◆ EXERCISE GOAL ◆
Retype every entry word for word.

◆ RECORDS TO USE ◆

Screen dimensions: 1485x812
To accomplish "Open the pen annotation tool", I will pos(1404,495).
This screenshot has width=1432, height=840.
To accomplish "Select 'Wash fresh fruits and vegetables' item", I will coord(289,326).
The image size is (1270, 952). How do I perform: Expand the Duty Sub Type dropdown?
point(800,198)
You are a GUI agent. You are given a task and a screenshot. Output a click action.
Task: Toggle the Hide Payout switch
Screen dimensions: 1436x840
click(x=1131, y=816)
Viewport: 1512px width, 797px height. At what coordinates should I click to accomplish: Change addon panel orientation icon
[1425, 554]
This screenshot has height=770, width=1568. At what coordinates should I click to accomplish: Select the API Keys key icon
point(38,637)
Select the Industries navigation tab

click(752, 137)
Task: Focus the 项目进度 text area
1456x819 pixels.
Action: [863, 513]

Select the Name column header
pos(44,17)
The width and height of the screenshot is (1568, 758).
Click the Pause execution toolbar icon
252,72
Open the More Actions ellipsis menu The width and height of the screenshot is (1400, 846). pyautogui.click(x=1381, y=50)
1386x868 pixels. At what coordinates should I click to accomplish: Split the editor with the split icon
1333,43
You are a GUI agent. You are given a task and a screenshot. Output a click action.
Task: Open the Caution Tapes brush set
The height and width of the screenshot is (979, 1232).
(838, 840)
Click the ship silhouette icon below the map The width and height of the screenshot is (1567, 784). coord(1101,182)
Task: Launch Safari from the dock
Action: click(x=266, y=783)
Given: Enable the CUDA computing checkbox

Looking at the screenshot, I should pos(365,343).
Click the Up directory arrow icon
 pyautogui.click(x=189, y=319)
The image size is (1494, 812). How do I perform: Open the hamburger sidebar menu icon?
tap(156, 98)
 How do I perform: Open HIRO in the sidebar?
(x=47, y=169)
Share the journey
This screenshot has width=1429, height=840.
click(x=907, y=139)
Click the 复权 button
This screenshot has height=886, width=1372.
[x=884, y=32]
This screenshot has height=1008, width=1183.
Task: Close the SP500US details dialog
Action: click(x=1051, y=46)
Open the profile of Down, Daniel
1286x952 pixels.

◆ SOLUTION TO THIS PROBLEM ◆
Screen dimensions: 1485x812
To accomplish "Open the pen annotation tool", I will pos(1404,495).
This screenshot has width=1432, height=840.
To accomplish "Select 'Wash fresh fruits and vegetables' item", I will coord(289,326).
The image size is (1270, 952). How do I perform: Expand the Duty Sub Type dropdown?
point(800,198)
You are a GUI agent. You are given a task and a screenshot. Output a click action.
Task: Toggle the Hide Payout switch
Screen dimensions: 1436x840
click(x=1131, y=816)
Viewport: 1512px width, 797px height. At what coordinates should I click to accomplish: Change addon panel orientation icon
[1425, 554]
This screenshot has height=770, width=1568. At what coordinates should I click to accomplish: Select the API Keys key icon
point(38,637)
Select the Industries navigation tab

click(752, 137)
Task: Focus the 项目进度 text area
1456x819 pixels.
Action: [863, 513]

Select the Name column header
pos(44,17)
The width and height of the screenshot is (1568, 758).
Click the Pause execution toolbar icon
252,72
Open the More Actions ellipsis menu The width and height of the screenshot is (1400, 846). pyautogui.click(x=1381, y=50)
1386x868 pixels. At what coordinates should I click to accomplish: Split the editor with the split icon
1333,43
You are a GUI agent. You are given a task and a screenshot. Output a click action.
Task: Open the Caution Tapes brush set
The height and width of the screenshot is (979, 1232).
(838, 840)
Click the ship silhouette icon below the map The width and height of the screenshot is (1567, 784). coord(1101,182)
Task: Launch Safari from the dock
Action: click(x=266, y=783)
Given: Enable the CUDA computing checkbox

Looking at the screenshot, I should pos(365,343).
Click the Up directory arrow icon
 pyautogui.click(x=189, y=319)
The image size is (1494, 812). How do I perform: Open the hamburger sidebar menu icon?
tap(156, 98)
 How do I perform: Open HIRO in the sidebar?
(x=47, y=169)
Share the journey
This screenshot has width=1429, height=840.
click(x=907, y=139)
Click the 复权 button
This screenshot has height=886, width=1372.
[x=884, y=32]
This screenshot has height=1008, width=1183.
Task: Close the SP500US details dialog
Action: click(x=1051, y=46)
Open the profile of Down, Daniel
1286x952 pixels.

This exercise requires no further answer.